#### [What is expected]
Copy out the entries exactly, from the first line to the last.

%%

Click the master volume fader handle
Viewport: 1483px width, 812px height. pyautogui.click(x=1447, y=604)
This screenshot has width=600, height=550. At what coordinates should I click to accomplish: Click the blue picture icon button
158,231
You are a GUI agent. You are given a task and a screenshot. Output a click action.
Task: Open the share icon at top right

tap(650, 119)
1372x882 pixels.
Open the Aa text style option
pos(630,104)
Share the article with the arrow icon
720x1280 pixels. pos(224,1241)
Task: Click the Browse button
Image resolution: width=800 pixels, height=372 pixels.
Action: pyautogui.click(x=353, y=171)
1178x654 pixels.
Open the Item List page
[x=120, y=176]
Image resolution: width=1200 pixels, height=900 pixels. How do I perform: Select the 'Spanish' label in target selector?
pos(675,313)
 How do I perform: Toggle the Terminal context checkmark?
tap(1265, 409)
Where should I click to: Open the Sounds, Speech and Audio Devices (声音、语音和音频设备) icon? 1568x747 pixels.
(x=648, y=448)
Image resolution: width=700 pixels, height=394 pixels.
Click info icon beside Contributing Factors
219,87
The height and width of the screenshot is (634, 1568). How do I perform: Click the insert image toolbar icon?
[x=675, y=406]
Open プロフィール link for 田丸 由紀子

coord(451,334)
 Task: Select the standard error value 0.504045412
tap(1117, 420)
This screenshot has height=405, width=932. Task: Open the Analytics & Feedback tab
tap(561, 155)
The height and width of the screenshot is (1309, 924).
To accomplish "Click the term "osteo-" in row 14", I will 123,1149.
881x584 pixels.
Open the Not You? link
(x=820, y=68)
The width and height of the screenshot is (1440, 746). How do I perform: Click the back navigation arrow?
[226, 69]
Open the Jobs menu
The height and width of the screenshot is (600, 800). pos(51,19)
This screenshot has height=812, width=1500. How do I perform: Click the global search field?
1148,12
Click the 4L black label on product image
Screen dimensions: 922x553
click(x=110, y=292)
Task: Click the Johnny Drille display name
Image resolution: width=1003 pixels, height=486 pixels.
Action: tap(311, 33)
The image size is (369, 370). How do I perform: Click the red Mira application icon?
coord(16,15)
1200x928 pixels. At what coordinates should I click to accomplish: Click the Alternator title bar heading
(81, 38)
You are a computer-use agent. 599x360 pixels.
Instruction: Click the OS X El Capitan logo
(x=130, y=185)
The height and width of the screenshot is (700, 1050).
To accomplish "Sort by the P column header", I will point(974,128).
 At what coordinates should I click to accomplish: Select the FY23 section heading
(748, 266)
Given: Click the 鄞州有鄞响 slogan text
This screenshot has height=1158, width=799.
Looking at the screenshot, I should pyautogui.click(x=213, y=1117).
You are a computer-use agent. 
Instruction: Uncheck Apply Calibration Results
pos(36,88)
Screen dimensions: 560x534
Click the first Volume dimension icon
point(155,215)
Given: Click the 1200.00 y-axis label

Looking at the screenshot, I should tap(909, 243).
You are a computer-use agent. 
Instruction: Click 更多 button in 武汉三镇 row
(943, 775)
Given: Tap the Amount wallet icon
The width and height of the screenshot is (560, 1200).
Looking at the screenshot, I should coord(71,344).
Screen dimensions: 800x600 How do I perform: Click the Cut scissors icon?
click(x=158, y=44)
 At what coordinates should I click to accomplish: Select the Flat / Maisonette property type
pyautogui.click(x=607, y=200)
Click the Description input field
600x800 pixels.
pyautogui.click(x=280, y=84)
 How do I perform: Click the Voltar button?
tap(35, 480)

%%

#### [Your response]
Click the master volume fader handle
Viewport: 1483px width, 812px height. pyautogui.click(x=1447, y=604)
This screenshot has width=600, height=550. At what coordinates should I click to accomplish: Click the blue picture icon button
158,231
You are a GUI agent. You are given a task and a screenshot. Output a click action.
Task: Open the share icon at top right

tap(650, 119)
1372x882 pixels.
Open the Aa text style option
pos(630,104)
Share the article with the arrow icon
720x1280 pixels. pos(224,1241)
Task: Click the Browse button
Image resolution: width=800 pixels, height=372 pixels.
Action: pyautogui.click(x=353, y=171)
1178x654 pixels.
Open the Item List page
[x=120, y=176]
Image resolution: width=1200 pixels, height=900 pixels. How do I perform: Select the 'Spanish' label in target selector?
pos(675,313)
 How do I perform: Toggle the Terminal context checkmark?
tap(1265, 409)
Where should I click to: Open the Sounds, Speech and Audio Devices (声音、语音和音频设备) icon? 1568x747 pixels.
(x=648, y=448)
Image resolution: width=700 pixels, height=394 pixels.
Click info icon beside Contributing Factors
219,87
The height and width of the screenshot is (634, 1568). How do I perform: Click the insert image toolbar icon?
[x=675, y=406]
Open プロフィール link for 田丸 由紀子

coord(451,334)
 Task: Select the standard error value 0.504045412
tap(1117, 420)
This screenshot has height=405, width=932. Task: Open the Analytics & Feedback tab
tap(561, 155)
The height and width of the screenshot is (1309, 924).
To accomplish "Click the term "osteo-" in row 14", I will 123,1149.
881x584 pixels.
Open the Not You? link
(x=820, y=68)
The width and height of the screenshot is (1440, 746). How do I perform: Click the back navigation arrow?
[226, 69]
Open the Jobs menu
The height and width of the screenshot is (600, 800). pos(51,19)
This screenshot has height=812, width=1500. How do I perform: Click the global search field?
1148,12
Click the 4L black label on product image
Screen dimensions: 922x553
click(x=110, y=292)
Task: Click the Johnny Drille display name
Image resolution: width=1003 pixels, height=486 pixels.
Action: tap(311, 33)
The image size is (369, 370). How do I perform: Click the red Mira application icon?
coord(16,15)
1200x928 pixels. At what coordinates should I click to accomplish: Click the Alternator title bar heading
(81, 38)
You are a computer-use agent. 599x360 pixels.
Instruction: Click the OS X El Capitan logo
(x=130, y=185)
The height and width of the screenshot is (700, 1050).
To accomplish "Sort by the P column header", I will point(974,128).
 At what coordinates should I click to accomplish: Select the FY23 section heading
(748, 266)
Given: Click the 鄞州有鄞响 slogan text
This screenshot has height=1158, width=799.
Looking at the screenshot, I should pyautogui.click(x=213, y=1117).
You are a computer-use agent. 
Instruction: Uncheck Apply Calibration Results
pos(36,88)
Screen dimensions: 560x534
Click the first Volume dimension icon
point(155,215)
Given: Click the 1200.00 y-axis label

Looking at the screenshot, I should tap(909, 243).
You are a computer-use agent. 
Instruction: Click 更多 button in 武汉三镇 row
(943, 775)
Given: Tap the Amount wallet icon
The width and height of the screenshot is (560, 1200).
Looking at the screenshot, I should coord(71,344).
Screen dimensions: 800x600 How do I perform: Click the Cut scissors icon?
click(x=158, y=44)
 At what coordinates should I click to accomplish: Select the Flat / Maisonette property type
pyautogui.click(x=607, y=200)
Click the Description input field
600x800 pixels.
pyautogui.click(x=280, y=84)
 How do I perform: Click the Voltar button?
tap(35, 480)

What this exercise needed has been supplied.